6. As I said, it should be taken as well settled now that the subordinate Courts which are governed by Rule 129 among others of the Civil Rules of Practice can, in the exercise of the inherent jurisdiction vested in them, restore to file applications for copies which had been dismissed for default, for example, for failure to comply with the requirements to furnish the stamp papers within the time allowed. The absence of any specific ride, which provides for the dismissal of an application for copies for default of compliance with the directions issued by the High Court to furnish stamp papers called for, cannot, in my opinion, affect the principle to apply in deciding whether the High Court on its appellate side has jurisdiction to restore to file an application that was dismissed. The inherent jurisdiction of the High Court is saved among others by Article 225 of the Constitution.

7. One of the factors that may have to be taken into account in deciding whether the jurisdiction should be exercised in any given case to restore to file an application for copies dismissed for default is how it will affect the limitation for purposes of appeal In the present case if C. D. 1813 of 1958 is not restored to file, the petitioner will have to apply afresh for the grant of a copy of the judgment for purposes of appeal. In that case the period to be excluded under Section 12 of the Limitation Act would obviously be different from where the period is computed on the basis of the first application, C. D. 1813 of 1958.

The delay in filing the appeal would then have to be dealt with under Section 5 of the Limitation Act. In such cases, I am of opinion that the jurisdiction to restore to file an application for copies dismissed for default should be exercised only after notice to the respondents in the contemplated appeal. The question of condoning the laches of the applicant will, in such cases, have to be dealt with on the application of principles analogous to those on which an application under Section 5 of the Limitation Act will be dealt with.

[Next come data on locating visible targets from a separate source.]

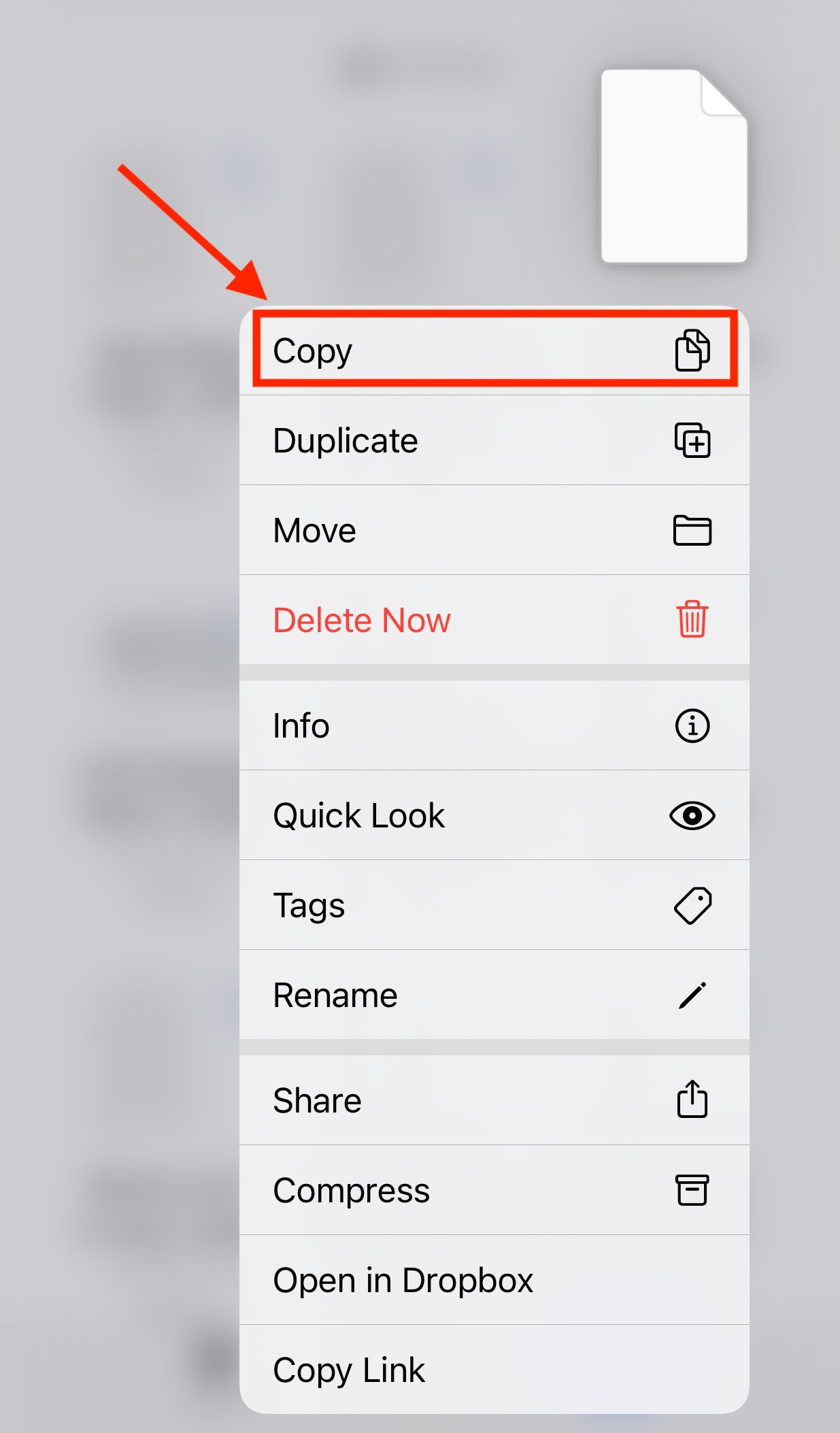Screen dimensions: 840x1433
Task: Click the red trash can icon
Action: pos(692,619)
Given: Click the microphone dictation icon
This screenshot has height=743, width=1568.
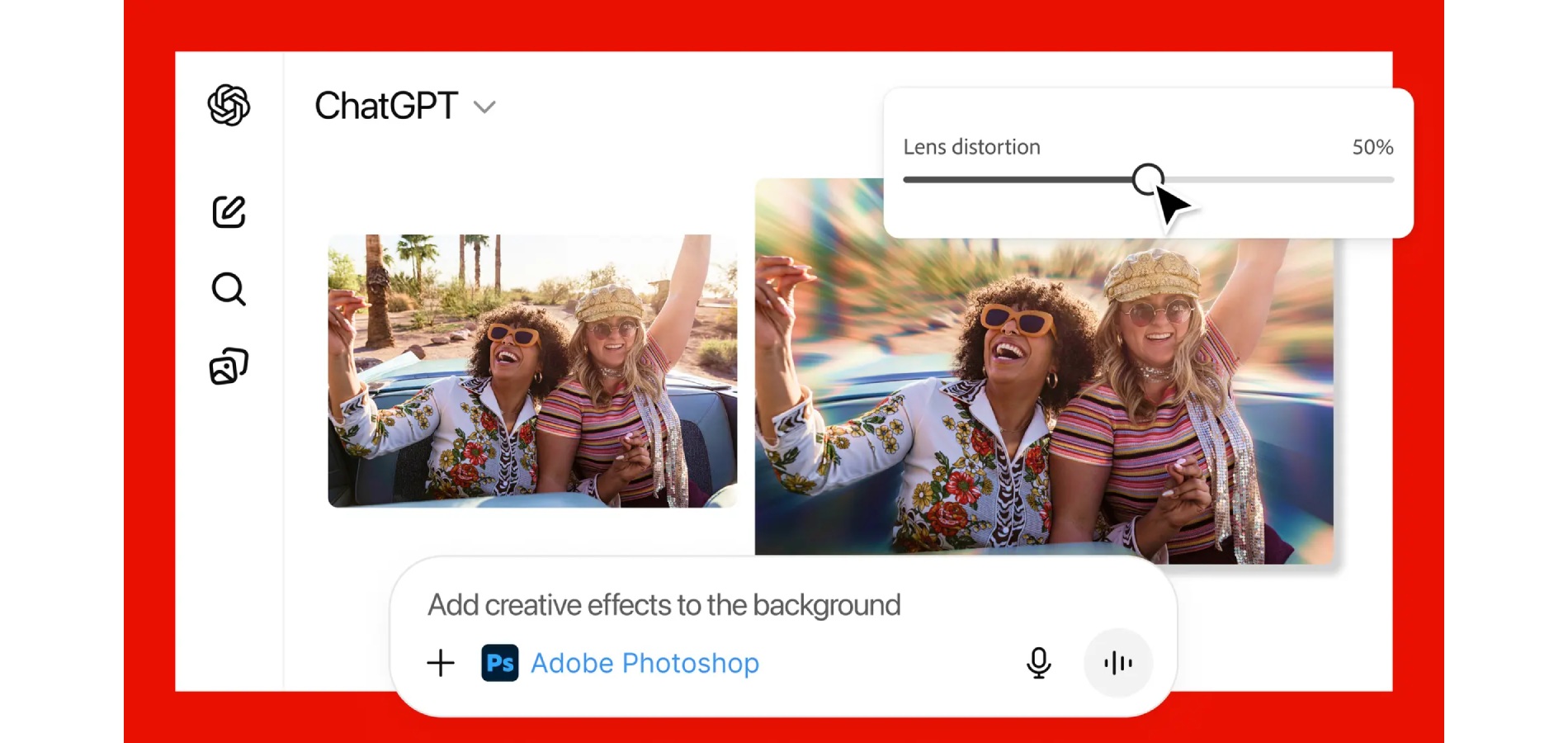Looking at the screenshot, I should click(x=1039, y=662).
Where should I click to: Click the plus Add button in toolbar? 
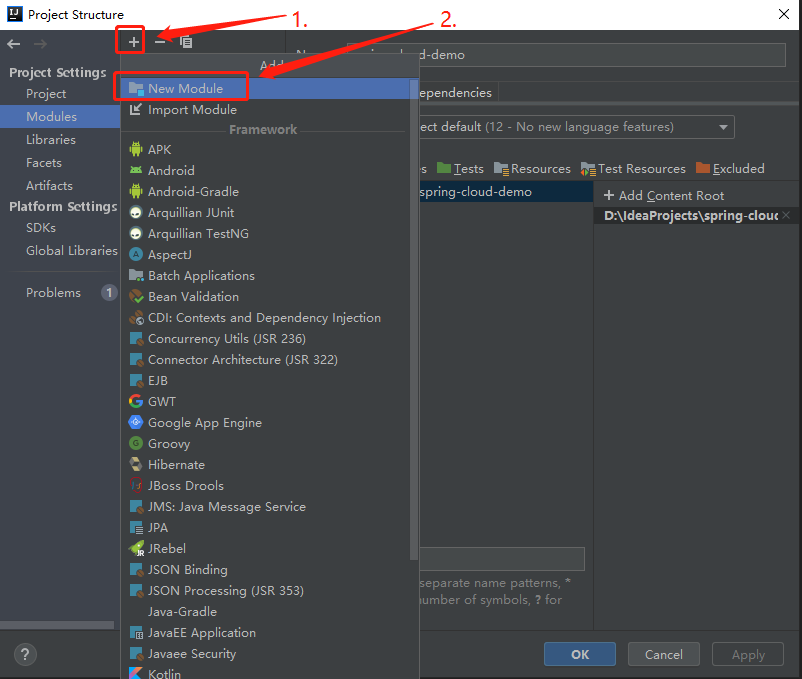[x=133, y=42]
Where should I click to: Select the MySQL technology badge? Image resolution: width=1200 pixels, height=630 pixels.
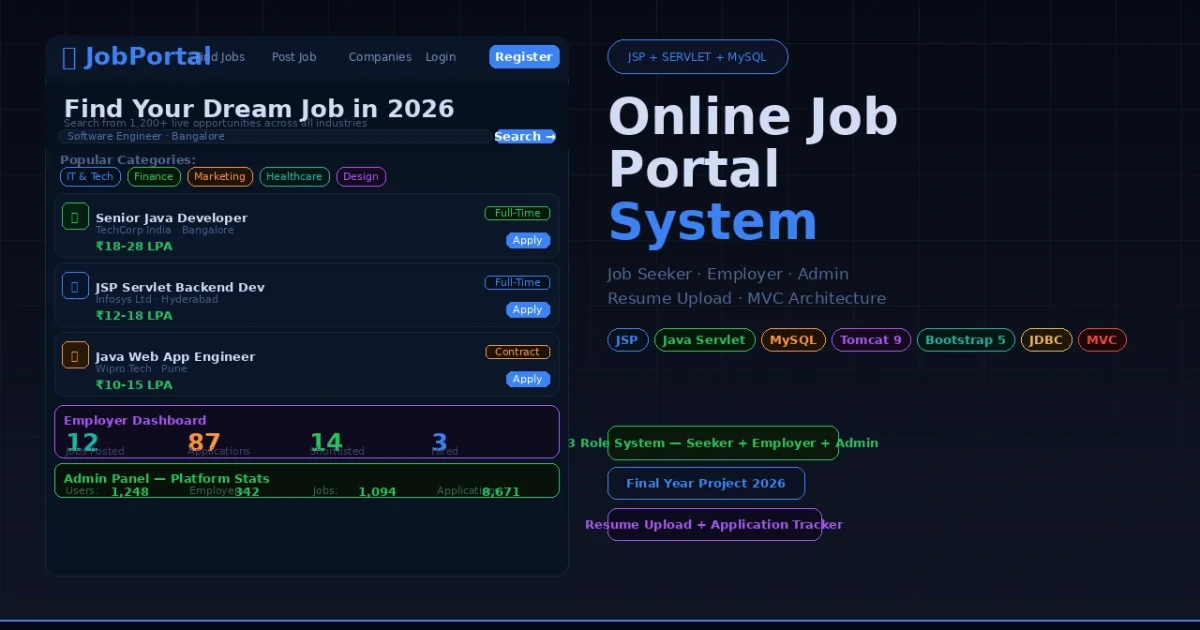[793, 339]
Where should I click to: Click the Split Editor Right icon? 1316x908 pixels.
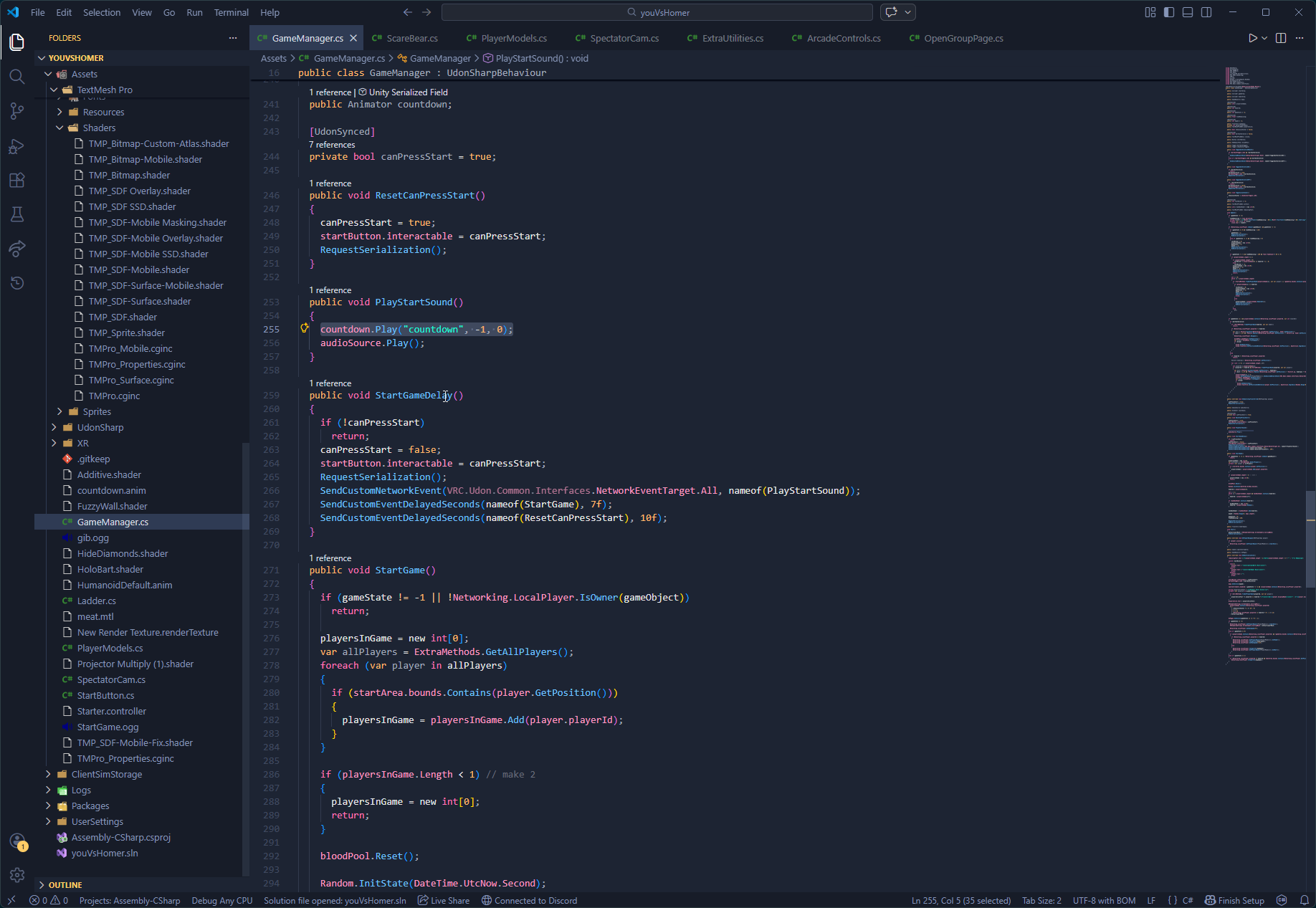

8. I have held that this Court in the exercise of its inherent jurisdiction can direct restoration of C.D. 1813 of 1958 which had been filed on behalf of the petitioner. Notice to the respondents in W.P. No. 1181 of 1956 who will be respondents in the contemplated appeal has been served on the Additional Government Pleader, and he has been heard. At this stage I should like to record my indebtedness to the learned Additional Government Pleader who placed before me all the relevant authorities and rules. Tha only question that remains is whether this is a fit case where relief should be granted to the petitioner.

9. As I said, it was a verified petition signed by the counsel for the petitioner that was filed in this case. It explained that the counsel's clerk suddenly fell ill and there was therefore no opportunity for the counsel to know that the application had been notified on the notice board of this Court on 30-6-1958. The learned counsel explained that it was only on 23-7-1958 that he came to know that C. D. 1813, of 1958 had been dismissed on 4-7-1958. The truth of these pleas was never challenged, and I accept the explanation.

10. In the circumstances, the relief to be granted is that C. D. 1813 of 1958 be ordered to be restored to file, and further that the delay from 6-7-1958 upto the date on which the copy stamp papers are furnished by the petitioner be condoned. The petitioner should comply with the requisition of the office to be notified afresh to deposit the copy stamp papers.

11. This petition is allowed. No order as to costs.